## TEXTAUSZUG
━━━━━━━━━━━━━━━━━━━━━━━━━━━━━━
Mittels moderner DNA-Sequenzierungsmethoden und Bioinformatik lässt sich die Suche nach neuen Wirkstoffen deutlich beschleunigen. Nun haben Forscher:innen um Jörn Piel, Professor für Mikrobiologie an der ETH Zürich, auf diese Weise einen neuen Syntheseweg für Peptid-Naturstoffe entdeckt, der in Bakterien weit verbreitet zu sein scheint. Ihre Resultate veröffentlichten sie kürzlich im Fachjournal PNAS.

Trefferliste Schritt für Schritt eingeschränkt

Fündig wurden die Wissenschaftler:innen, indem sie riesige digitale Bibliotheken bakterieller Genome durchstöberten: zuerst nach Bauplänen für kleine Eiweissmoleküle (Peptide) dann nach Bauplänen für Enzyme, welche diese Peptide verändern können. Denn durch die enzymatischen Veränderungen entstehen in den Bakterien komplexe Naturstoffe mit oftmals besonderen Aktivitäten oder erhöhter Stabilität.
━━━━━━━━━━━━━━━━━━━━━━━━━━━━━━
## DATENTEIL
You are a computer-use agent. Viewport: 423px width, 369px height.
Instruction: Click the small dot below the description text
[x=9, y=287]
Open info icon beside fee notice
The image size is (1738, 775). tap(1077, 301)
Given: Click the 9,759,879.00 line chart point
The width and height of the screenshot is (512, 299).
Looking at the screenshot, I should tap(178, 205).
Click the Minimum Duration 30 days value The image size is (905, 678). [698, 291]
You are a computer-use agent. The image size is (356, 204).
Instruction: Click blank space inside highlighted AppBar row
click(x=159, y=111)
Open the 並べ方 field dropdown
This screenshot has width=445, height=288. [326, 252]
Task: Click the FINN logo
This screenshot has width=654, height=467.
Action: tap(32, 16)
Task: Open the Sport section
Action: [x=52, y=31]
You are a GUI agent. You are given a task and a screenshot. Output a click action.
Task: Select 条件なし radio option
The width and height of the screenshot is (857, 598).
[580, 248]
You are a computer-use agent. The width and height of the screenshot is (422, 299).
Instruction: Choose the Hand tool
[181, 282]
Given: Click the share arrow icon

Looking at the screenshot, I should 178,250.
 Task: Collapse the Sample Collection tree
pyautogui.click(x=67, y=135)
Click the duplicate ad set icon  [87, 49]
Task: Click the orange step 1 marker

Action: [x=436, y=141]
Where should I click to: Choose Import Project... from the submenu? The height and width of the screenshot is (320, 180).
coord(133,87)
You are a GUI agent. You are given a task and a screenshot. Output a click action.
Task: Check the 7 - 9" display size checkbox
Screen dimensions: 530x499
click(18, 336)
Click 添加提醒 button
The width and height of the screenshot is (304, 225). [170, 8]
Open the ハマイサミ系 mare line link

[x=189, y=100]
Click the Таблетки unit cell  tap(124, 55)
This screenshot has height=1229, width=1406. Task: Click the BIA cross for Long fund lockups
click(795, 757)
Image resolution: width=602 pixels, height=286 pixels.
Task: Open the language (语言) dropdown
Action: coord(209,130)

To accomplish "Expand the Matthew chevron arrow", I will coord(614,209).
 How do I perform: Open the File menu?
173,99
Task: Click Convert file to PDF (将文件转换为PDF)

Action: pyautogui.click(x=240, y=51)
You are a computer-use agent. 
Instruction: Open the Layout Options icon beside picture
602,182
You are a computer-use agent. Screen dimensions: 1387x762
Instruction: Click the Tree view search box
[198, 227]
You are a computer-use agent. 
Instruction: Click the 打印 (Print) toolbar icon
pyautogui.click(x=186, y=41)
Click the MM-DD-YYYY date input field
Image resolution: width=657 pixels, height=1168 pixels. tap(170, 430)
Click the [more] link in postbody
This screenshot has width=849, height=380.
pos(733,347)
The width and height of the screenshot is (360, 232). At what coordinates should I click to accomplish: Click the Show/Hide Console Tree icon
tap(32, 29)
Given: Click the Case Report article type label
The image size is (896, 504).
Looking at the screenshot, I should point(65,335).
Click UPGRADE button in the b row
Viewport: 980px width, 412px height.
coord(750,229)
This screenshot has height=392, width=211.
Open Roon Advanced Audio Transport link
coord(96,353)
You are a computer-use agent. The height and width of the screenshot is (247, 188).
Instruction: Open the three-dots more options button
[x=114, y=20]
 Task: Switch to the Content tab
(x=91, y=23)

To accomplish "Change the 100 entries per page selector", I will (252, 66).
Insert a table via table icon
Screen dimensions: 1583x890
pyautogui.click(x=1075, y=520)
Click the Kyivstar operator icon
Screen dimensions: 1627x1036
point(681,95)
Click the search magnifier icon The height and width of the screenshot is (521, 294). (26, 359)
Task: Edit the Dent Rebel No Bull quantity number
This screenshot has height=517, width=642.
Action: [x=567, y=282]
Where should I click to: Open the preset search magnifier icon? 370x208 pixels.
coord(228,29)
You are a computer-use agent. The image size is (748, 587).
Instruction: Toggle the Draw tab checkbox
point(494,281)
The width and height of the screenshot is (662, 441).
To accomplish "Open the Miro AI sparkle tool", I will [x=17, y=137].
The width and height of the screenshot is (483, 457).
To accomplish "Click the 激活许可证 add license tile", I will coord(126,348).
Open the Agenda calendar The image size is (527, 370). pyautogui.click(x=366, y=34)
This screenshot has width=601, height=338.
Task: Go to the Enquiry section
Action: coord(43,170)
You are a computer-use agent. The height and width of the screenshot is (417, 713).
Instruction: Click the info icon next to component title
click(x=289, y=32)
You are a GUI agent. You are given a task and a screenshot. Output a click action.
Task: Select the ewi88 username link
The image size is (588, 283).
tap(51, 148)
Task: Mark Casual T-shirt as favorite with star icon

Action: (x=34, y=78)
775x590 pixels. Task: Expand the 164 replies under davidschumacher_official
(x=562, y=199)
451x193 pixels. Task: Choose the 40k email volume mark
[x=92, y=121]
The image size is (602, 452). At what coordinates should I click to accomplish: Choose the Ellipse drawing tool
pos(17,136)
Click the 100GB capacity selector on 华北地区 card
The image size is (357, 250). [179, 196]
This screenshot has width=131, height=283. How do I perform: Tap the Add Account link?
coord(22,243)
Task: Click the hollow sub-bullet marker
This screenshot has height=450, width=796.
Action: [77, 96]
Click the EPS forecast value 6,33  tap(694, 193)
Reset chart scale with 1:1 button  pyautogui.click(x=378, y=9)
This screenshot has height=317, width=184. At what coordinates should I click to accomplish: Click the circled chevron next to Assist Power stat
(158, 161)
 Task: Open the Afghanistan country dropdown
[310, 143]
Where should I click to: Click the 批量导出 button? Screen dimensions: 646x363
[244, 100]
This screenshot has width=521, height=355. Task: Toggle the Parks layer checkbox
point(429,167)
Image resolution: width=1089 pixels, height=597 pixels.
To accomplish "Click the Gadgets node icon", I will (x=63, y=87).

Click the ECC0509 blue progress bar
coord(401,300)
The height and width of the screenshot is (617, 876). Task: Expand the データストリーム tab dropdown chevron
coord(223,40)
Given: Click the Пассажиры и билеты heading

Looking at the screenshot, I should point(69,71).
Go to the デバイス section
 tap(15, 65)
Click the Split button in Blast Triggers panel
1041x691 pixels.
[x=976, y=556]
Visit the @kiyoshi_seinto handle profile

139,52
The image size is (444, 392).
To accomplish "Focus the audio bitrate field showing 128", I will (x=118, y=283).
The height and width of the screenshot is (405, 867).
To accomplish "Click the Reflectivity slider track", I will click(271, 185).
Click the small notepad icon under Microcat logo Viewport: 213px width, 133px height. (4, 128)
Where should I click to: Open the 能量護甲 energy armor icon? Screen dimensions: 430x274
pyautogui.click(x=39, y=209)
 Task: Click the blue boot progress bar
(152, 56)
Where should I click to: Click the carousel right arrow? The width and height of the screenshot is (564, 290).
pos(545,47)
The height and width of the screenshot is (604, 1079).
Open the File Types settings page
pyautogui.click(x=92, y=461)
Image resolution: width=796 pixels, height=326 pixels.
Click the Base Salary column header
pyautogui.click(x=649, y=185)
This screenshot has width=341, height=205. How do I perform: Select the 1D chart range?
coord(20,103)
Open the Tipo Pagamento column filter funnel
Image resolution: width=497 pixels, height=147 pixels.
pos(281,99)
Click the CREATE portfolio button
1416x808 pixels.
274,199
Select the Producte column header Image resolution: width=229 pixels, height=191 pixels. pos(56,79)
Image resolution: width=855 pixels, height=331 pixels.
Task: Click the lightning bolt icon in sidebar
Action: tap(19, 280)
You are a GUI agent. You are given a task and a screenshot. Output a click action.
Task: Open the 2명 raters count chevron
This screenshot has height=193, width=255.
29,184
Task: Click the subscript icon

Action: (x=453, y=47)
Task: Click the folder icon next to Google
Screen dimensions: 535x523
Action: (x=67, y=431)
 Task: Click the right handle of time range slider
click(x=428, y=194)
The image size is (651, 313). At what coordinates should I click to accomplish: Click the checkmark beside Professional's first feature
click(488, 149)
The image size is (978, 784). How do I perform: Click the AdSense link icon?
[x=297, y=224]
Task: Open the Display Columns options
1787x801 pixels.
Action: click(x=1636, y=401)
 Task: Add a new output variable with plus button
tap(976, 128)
━━━━━━━━━━━━━━━━━━━━━━━━━━━━━━
## ZU ERLEDIGEN
Gib den Textauszug über den neu entdeckten Syntheseweg für Peptid-Naturstoffe vollständig und wortgetreu wieder.

## ANTWORT
Mittels moderner DNA-Sequenzierungsmethoden und Bioinformatik lässt sich die Suche nach neuen Wirkstoffen deutlich beschleunigen. Nun haben Forscher:innen um Jörn Piel, Professor für Mikrobiologie an der ETH Zürich, auf diese Weise einen neuen Syntheseweg für Peptid-Naturstoffe entdeckt, der in Bakterien weit verbreitet zu sein scheint. Ihre Resultate veröffentlichten sie kürzlich im Fachjournal PNAS.

Trefferliste Schritt für Schritt eingeschränkt

Fündig wurden die Wissenschaftler:innen, indem sie riesige digitale Bibliotheken bakterieller Genome durchstöberten: zuerst nach Bauplänen für kleine Eiweissmoleküle (Peptide) dann nach Bauplänen für Enzyme, welche diese Peptide verändern können. Denn durch die enzymatischen Veränderungen entstehen in den Bakterien komplexe Naturstoffe mit oftmals besonderen Aktivitäten oder erhöhter Stabilität.